Fortunately, if you’re desperately wondering, ‘how do you get a baby bird to open its mouth?’ there’s a simple answer. All that you need to do is open their beak yourself.
This must be done in a very gentle and careful manner:
- First, prepare whatever it is you are wanting to give your bird, whether it’s food, medication, etc. Set this right next to you, so you can grab it quickly and easily.
- Next, hold the baby bird and make sure it is secured in place (so it doesn’t move too much and make things difficult). You can gently wrap him in a hanky or soft rag if he’s a wiggler! Keep in mind, you’ll want to maintain very reassuring and calm energy throughout the task.
- Finally, hold his beak between your thumb and forefinger, and ever-so-gently pry his mouth open. Before he shuts his mouth again, place the food or medication inside. Make sure to administer the food or medication slowly, so they’ve got time to swallow!
How Do You Get a Baby Bird to Eat?
So, you’ve got the baby bird’s mouth open: how do you get him to actually eat the food you’re giving him? Fortunately, getting a baby bird’s mouth open is the lion’s share of the task!
It’s instinctual for most animals to swallow, once they’ve got something in their mouths; birds especially. This is no doubt to make sure they don’t lose an invaluable snack.
This being said, you’ll still want to go about feeding a baby bird in a certain manner:
- With whole food: You’ll need to break it up into bits that are small enough for them to swallow (a baby bird cannot consume whole worms until much later).
- With liquid: You absolutely don’t want it to go down their windpipe and end up in their lungs. This can result in drowning, or pneumonia, which is an extremely serious health risk!
Also, don’t put it directly down their throat.

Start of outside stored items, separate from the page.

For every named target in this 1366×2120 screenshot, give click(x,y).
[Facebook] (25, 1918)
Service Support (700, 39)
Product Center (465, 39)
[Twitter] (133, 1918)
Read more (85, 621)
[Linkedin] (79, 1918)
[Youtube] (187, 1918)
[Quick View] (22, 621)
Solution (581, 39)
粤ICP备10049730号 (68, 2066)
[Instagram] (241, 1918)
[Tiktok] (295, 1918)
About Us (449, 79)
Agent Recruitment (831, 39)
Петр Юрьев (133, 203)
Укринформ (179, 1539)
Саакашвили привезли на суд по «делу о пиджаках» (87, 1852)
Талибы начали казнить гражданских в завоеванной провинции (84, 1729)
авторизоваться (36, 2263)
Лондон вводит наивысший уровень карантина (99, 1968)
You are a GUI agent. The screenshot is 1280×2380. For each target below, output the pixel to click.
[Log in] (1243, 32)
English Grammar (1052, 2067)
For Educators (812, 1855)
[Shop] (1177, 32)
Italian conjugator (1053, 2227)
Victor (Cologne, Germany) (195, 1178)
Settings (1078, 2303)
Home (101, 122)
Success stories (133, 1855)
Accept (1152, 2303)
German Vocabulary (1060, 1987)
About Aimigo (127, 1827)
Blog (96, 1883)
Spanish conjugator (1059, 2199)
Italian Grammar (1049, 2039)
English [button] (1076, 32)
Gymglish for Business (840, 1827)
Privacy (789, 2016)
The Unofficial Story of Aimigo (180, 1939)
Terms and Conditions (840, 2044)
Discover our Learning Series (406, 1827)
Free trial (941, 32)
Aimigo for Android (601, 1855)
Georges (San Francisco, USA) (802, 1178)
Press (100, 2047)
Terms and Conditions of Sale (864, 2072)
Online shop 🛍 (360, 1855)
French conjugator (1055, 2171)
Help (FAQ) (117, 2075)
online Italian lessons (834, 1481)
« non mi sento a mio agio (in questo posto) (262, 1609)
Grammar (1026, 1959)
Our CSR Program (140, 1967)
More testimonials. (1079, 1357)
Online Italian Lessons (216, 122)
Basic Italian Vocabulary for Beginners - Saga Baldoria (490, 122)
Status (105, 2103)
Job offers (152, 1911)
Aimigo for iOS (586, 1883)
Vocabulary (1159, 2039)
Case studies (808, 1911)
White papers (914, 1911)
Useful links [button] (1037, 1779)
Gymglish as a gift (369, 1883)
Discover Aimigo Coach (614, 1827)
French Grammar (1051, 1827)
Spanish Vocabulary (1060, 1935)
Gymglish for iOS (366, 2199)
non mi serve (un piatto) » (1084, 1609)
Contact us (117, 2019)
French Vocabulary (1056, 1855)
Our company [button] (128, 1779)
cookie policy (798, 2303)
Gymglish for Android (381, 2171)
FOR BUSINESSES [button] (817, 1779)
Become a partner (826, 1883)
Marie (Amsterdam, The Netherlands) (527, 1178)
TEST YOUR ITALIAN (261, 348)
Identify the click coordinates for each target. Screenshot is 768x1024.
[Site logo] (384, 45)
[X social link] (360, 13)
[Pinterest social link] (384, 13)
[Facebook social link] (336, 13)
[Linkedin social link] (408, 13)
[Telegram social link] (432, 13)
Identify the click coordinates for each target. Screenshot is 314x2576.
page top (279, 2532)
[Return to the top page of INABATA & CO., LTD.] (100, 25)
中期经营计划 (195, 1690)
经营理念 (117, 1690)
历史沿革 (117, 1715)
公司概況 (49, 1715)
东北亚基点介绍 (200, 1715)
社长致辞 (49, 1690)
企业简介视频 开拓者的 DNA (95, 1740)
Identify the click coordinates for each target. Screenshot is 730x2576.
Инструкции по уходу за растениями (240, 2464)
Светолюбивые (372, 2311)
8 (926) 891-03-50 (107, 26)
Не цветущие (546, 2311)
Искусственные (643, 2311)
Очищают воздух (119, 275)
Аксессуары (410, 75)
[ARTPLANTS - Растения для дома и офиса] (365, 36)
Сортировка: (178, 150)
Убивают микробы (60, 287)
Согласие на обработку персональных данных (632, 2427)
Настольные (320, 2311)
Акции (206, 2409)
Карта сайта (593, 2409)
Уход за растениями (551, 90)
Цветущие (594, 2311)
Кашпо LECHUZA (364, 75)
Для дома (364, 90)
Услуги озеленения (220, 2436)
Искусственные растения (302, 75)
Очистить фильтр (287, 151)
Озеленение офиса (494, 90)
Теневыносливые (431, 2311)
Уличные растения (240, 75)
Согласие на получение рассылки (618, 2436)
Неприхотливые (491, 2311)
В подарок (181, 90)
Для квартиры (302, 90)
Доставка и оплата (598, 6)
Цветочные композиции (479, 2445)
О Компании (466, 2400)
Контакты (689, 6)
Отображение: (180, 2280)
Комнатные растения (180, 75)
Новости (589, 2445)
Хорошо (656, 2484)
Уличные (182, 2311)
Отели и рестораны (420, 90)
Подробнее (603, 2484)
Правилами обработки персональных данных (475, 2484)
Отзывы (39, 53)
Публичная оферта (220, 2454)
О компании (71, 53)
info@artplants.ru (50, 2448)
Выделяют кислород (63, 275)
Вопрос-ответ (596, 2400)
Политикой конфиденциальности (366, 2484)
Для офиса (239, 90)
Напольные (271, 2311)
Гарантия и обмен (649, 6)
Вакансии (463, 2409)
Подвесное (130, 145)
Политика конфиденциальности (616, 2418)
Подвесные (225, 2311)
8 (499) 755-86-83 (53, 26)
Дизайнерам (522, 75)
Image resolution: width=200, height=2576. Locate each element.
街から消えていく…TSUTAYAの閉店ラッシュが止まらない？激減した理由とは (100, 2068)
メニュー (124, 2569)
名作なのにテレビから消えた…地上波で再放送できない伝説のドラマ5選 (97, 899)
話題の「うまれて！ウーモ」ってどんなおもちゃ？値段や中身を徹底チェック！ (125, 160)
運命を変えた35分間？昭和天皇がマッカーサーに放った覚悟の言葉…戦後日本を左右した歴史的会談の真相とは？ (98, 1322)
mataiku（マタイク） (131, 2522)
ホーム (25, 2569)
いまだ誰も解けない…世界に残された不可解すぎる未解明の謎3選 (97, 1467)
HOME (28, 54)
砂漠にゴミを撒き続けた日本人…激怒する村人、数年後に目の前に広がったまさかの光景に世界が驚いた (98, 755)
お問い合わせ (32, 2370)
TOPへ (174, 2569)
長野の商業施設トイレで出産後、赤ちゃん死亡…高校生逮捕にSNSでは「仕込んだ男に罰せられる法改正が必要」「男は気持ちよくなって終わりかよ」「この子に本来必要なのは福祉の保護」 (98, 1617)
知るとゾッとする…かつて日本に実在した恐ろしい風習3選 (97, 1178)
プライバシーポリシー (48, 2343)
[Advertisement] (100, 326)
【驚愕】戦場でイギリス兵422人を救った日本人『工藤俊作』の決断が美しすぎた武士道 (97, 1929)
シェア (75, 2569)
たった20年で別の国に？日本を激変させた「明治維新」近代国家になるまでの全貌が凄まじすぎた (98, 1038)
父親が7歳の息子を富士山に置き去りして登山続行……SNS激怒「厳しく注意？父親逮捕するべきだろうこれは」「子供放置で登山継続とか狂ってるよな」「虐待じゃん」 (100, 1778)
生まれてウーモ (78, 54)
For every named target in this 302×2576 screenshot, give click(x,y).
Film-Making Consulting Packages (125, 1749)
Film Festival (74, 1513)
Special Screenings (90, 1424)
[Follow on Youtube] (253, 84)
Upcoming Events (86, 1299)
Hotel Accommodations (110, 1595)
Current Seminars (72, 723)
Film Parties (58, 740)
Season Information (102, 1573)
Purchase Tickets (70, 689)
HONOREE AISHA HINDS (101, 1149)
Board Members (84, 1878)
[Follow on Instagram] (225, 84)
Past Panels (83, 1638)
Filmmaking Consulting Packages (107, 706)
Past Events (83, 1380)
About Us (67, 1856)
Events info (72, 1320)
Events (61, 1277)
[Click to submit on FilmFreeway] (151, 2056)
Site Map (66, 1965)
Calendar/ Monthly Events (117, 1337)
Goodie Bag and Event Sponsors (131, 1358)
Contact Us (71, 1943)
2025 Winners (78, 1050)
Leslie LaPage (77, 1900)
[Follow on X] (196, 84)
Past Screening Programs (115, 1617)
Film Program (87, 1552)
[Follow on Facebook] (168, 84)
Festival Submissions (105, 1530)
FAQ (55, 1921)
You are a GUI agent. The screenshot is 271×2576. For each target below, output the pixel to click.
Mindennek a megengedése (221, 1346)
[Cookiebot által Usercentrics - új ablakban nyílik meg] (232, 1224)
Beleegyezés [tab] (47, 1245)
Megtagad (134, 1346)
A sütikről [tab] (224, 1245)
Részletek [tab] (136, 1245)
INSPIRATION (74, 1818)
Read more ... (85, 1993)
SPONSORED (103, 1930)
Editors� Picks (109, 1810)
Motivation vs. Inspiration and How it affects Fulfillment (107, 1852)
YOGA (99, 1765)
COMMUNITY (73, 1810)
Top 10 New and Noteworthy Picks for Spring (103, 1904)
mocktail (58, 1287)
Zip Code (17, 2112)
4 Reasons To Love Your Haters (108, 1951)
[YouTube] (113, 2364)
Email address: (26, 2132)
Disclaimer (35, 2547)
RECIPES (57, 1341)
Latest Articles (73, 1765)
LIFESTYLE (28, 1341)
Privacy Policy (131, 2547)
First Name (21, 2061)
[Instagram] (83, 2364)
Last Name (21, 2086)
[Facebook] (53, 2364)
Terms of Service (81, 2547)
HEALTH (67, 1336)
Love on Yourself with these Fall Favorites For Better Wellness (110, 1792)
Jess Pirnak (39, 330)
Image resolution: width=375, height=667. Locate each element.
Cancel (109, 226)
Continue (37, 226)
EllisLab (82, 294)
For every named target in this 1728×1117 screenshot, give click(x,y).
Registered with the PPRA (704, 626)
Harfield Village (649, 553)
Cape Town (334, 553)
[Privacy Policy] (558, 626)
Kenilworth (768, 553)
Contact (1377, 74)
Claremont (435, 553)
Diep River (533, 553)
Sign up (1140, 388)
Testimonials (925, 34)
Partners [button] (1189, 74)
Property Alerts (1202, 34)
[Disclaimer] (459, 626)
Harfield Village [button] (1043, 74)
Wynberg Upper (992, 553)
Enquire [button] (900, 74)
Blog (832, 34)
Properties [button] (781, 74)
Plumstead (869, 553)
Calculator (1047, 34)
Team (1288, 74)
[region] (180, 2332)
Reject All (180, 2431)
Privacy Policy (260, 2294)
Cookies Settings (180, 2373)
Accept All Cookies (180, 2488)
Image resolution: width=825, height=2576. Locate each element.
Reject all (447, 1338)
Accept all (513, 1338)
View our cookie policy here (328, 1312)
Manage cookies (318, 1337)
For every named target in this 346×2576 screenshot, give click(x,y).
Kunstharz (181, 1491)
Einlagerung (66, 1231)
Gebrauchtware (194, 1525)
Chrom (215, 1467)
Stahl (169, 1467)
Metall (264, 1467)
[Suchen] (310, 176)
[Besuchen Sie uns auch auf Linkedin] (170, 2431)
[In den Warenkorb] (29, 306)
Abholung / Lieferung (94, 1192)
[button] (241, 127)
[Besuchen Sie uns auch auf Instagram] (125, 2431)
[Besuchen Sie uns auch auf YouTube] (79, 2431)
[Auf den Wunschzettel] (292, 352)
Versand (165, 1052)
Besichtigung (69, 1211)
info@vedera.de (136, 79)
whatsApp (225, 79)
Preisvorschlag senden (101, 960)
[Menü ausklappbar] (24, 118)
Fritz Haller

What To Do Instead: Put the food in their mouth and allow them to naturally swallow. This is a bit more time-consuming but will present the least danger!
What Should You Feed a Baby Bird?
It’s a common misconception that baby birds will drink milk. Birds are not like mammals and never produce milk. Instead, baby birds are fed insects, primarily.
When you first bring in orphaned birds, it’s likely that they will be quite dehydrated. This means quick water and energy are called for.
For the first couple of meals, while you prepare something more substantial, you may give them 1 teaspoon of sugar combined with 4 teaspoons of water!
Once you’ve got them stabilized, you can begin to feed the baby bird every ½ hour to hour.
Don’t feed them worms, as they depend on their parents regurgitating these to be able to digest them.
What To Do Instead: Offer wet dog food, and soft-boiled eggs (which contain nutrients specifically formulated for birds), and/or raw liver!
So, if you were wondering, ‘how do you get a baby bird to open its mouth?’ you have your answer.
While it’s best to try coaxing a baby bird’s mouth open first, you can also pry it open very gently with a fingernail.
This should make administering food or medication much easier!